For the 1910–11 season, Moran rejoined Quebec. That year, Quebec finished last in the league, winning only four games, and letting in 97 goals against. In the 1911–12 season, Moran went 10–8 over 18 games, with a 4.26 goals-against average. For the first time, Quebec made the playoffs, winning the O'Brien Trophy after finishing with the best record in the league (10-8) and taking over the Stanley Cup. In the Stanley Cup challenge against the Moncton Victorias of the Maritime Professional Hockey League / MPHL, Quebec won the first game 9-3 on March 11, 1912, and the second game 8–0 on March 13. Moran finished with a 1.50 goals-against average, while Jack McDonald and Joe Malone combined for 14 out of the 17 Quebec goals as Quebec won the 1912 Stanley Cup championship.
The next season, Moran went 16–4 in the regular season in 20 games, with one shutout and a 3.70 goals-against average. Quebec repeated as O'Brien Trophy winners, and defended the Stanley Cup in challenge once more, playing against the Sydney Miners "Millionaires" of the MPHL. Quebec repeated as champions, winning the three-game series 2–0. In the first game, Quebec won 14–3, as Malone scored nine goals, while in the second one, Quebec emerged with a slimmer margin of victory, winning 6–2.
The Quebec Bulldogs took a train to the West Coast after the 1913 NHA season ended, playing the Victoria Aristocrats of the Pacific Coast Hockey Association / PCHA in a best-of-three exhibition series in Victoria, British Columbia. In the first series ever between the champions of the two leagues, while the differing rules of the NHA and PCHA alternated between each contest. A major rule difference was the PCHA had seven-man rules while the NHA had six. The first game was played under PCHA rules and the Aristocrats recorded a 7–5 victory. Under NHA rules in the second game, Quebec won 6–3. But in the third game, under seven-man hockey, Victoria won the exhibition series with a 6–1 victory.
Moran finished his career with the Bulldogs, retiring after the NHA's last season in 1916-17. He played four more seasons, during which he played 69 games, winning 34 of them. Over his career, Moran's teams often had losing records, or they had a winning percentage barely over 50%. As a result of playing for mostly unsuccessful teams, Moran's only recorded professional playoffs were the two Stanley Cup victories with the Bulldogs.
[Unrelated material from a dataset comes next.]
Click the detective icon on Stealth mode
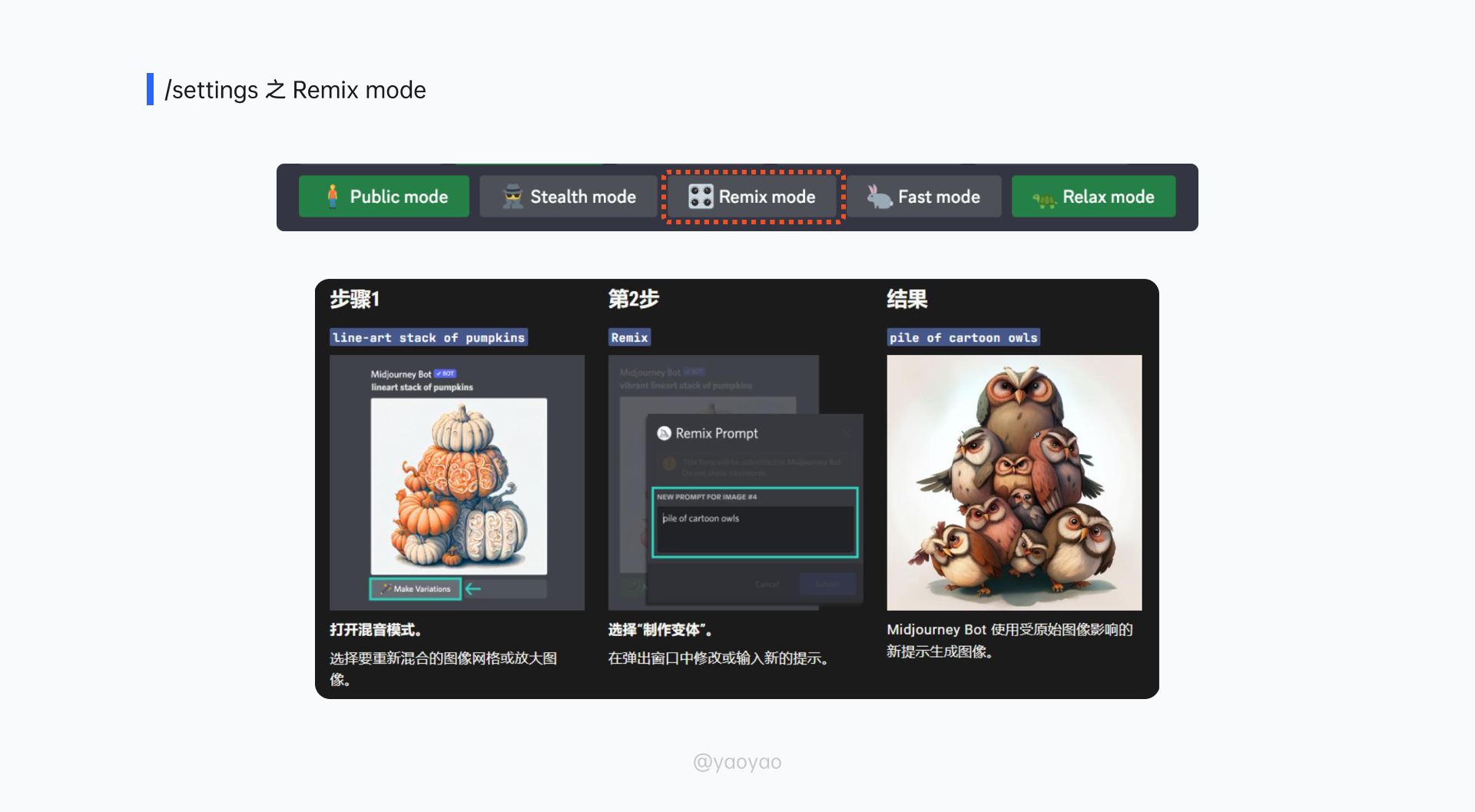 coord(512,197)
Moran was a stand-up style goaltender. At 5 ft 11 in (1.80 m) and 180 lb (82 kg), he was considered a big goaltender for his era. In Moran's era, goaltenders were not allowed to drop down to the ice to make saves, so his style suited him well. Moran was especially noted for his aggressive defense of the area in front of his net. He used his stick to slash opposing players within reach. Moran often chewed tobacco while on the ice, and another favorite tactic of his was to expectorate at opposing players. Moran's stick work was described as attempts to "slash [other players'] heads off with lightning strokes of his blade". Moran often wore oversized sweaters, claiming that they kept him warm in the cold arenas; however, he kept it unbuttoned, and often used it to catch shots.